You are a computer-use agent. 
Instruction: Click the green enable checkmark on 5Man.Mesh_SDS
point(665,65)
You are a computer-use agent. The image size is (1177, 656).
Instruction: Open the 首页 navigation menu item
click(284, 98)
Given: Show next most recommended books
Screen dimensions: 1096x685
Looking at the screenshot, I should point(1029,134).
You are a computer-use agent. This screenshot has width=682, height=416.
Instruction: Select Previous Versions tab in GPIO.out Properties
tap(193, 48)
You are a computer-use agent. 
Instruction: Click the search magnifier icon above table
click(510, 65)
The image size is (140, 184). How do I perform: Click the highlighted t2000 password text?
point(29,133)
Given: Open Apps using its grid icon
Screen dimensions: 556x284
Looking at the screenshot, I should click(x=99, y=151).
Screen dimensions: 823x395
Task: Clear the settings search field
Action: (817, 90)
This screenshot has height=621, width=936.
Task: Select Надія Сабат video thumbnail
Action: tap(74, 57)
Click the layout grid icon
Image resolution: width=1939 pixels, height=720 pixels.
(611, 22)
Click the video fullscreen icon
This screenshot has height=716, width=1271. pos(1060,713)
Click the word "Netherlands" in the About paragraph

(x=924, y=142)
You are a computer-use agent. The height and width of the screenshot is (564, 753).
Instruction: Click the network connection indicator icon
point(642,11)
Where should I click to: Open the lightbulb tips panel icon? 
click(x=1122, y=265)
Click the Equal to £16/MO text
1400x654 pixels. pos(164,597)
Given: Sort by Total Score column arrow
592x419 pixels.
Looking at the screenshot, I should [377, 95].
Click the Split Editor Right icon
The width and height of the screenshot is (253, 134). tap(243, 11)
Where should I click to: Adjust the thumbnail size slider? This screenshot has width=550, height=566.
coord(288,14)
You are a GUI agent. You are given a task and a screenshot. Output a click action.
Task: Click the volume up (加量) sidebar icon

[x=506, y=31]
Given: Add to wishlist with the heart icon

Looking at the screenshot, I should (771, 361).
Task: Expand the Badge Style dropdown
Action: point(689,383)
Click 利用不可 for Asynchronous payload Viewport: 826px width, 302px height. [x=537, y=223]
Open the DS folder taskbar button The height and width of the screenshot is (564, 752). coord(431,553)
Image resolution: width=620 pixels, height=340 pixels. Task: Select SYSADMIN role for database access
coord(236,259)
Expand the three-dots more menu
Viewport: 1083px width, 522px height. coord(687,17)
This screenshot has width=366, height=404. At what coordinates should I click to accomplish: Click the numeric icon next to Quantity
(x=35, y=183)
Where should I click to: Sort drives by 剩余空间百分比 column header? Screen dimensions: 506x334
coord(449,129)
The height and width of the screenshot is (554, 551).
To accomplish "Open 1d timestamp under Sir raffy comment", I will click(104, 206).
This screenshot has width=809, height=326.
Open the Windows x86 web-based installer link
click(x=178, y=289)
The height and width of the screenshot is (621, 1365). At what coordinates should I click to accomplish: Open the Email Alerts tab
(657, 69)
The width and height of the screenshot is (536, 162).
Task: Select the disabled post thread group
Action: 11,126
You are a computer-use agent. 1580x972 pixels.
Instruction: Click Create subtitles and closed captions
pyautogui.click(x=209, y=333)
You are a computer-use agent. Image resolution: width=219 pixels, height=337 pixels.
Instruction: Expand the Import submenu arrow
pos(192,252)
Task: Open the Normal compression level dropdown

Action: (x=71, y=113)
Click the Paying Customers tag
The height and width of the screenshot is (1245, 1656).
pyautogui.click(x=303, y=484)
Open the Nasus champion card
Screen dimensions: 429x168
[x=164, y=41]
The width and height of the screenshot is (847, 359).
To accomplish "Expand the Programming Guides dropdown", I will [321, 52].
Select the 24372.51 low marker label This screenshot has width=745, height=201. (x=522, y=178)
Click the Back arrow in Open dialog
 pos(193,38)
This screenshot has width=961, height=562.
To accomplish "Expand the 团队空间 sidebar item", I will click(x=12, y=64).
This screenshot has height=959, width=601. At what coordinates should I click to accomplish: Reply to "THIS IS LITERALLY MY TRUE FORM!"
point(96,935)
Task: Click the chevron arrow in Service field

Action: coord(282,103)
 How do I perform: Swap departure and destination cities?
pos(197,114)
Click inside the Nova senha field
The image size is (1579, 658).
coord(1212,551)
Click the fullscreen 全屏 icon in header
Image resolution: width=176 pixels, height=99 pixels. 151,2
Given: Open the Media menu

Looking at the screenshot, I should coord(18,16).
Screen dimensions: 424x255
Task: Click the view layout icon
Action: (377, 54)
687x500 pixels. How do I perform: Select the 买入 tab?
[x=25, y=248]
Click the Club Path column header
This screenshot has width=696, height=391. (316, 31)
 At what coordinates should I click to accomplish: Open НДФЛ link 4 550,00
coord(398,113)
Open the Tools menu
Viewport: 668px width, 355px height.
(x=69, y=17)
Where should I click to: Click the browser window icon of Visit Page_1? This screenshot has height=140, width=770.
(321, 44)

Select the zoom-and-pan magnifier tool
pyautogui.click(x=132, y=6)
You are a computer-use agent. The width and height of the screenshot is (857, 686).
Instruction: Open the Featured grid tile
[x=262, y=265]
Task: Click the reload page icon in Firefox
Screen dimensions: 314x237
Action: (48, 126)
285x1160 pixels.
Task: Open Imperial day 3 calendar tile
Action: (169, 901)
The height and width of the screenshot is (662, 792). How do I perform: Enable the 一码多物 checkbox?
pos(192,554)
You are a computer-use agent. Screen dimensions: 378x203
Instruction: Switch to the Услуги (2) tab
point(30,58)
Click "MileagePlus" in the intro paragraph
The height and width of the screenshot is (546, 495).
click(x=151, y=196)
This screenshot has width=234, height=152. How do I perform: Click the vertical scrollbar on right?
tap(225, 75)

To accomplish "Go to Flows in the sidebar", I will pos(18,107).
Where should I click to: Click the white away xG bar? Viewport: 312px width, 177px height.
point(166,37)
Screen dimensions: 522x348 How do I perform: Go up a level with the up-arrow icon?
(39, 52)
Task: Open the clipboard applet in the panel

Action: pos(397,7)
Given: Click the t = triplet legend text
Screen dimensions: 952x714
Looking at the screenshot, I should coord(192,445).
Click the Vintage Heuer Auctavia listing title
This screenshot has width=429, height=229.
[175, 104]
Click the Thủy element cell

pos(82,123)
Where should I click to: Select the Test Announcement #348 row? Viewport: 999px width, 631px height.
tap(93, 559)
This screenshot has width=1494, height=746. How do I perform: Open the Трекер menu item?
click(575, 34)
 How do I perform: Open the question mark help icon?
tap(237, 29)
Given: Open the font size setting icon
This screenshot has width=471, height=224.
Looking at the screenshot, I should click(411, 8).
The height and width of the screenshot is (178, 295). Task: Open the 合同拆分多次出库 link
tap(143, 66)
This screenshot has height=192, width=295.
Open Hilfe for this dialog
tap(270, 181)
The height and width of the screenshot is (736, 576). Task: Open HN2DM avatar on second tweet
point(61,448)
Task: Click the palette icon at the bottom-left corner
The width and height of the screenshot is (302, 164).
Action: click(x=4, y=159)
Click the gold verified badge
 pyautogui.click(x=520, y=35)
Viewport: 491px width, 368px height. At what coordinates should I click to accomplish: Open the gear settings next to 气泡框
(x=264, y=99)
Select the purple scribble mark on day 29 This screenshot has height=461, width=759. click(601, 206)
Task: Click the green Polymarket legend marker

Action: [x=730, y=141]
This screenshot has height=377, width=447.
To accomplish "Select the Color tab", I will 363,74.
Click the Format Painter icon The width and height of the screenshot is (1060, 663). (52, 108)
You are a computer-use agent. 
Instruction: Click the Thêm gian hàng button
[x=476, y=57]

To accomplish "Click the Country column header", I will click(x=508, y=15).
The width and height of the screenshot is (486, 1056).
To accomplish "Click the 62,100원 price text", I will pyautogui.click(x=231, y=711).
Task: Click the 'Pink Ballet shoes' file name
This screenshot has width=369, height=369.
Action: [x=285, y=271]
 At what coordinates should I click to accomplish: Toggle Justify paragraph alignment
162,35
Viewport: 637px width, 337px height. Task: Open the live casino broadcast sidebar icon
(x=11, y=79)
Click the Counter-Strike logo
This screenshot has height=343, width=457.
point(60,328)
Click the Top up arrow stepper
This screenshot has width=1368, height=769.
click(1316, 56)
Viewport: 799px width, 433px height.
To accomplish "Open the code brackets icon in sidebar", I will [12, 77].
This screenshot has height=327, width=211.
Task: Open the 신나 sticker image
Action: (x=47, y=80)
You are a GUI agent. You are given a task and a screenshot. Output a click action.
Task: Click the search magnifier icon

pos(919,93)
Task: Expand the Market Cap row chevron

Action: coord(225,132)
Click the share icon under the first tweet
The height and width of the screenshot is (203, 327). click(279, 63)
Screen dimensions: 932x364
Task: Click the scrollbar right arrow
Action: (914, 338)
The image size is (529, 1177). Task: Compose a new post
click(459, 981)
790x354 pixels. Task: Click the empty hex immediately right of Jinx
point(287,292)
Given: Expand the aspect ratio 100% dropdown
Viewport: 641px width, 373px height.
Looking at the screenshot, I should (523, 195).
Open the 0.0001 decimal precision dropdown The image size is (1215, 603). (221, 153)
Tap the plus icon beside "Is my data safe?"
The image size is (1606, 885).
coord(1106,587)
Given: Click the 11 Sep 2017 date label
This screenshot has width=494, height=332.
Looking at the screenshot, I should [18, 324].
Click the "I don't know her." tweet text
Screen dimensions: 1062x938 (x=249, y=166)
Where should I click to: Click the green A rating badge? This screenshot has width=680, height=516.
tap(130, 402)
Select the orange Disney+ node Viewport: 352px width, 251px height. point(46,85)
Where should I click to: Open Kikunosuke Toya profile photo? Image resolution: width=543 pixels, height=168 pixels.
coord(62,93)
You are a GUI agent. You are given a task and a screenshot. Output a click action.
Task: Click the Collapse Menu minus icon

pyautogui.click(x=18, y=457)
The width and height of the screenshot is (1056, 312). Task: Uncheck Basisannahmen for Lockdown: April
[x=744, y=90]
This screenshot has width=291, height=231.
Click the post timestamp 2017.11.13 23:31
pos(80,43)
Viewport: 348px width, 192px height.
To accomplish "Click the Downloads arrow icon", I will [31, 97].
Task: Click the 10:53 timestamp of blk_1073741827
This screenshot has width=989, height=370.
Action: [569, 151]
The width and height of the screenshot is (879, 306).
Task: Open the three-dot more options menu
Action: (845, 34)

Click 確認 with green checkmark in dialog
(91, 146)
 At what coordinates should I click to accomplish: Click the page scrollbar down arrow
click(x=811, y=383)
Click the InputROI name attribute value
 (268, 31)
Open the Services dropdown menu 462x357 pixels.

--------------------------------

__WORK INSTRUCTION__: Write out exactly the lines from the one containing "Click the post timestamp 2017.11.13 23:31" through the end of the data, both included. Add nothing else.

__SOLVED EXERCISE__:
Click the post timestamp 2017.11.13 23:31
pos(80,43)
Viewport: 348px width, 192px height.
To accomplish "Click the Downloads arrow icon", I will [31, 97].
Task: Click the 10:53 timestamp of blk_1073741827
This screenshot has width=989, height=370.
Action: [569, 151]
The width and height of the screenshot is (879, 306).
Task: Open the three-dot more options menu
Action: (845, 34)

Click 確認 with green checkmark in dialog
(91, 146)
 At what coordinates should I click to accomplish: Click the page scrollbar down arrow
click(x=811, y=383)
Click the InputROI name attribute value
 (268, 31)
Open the Services dropdown menu 462x357 pixels.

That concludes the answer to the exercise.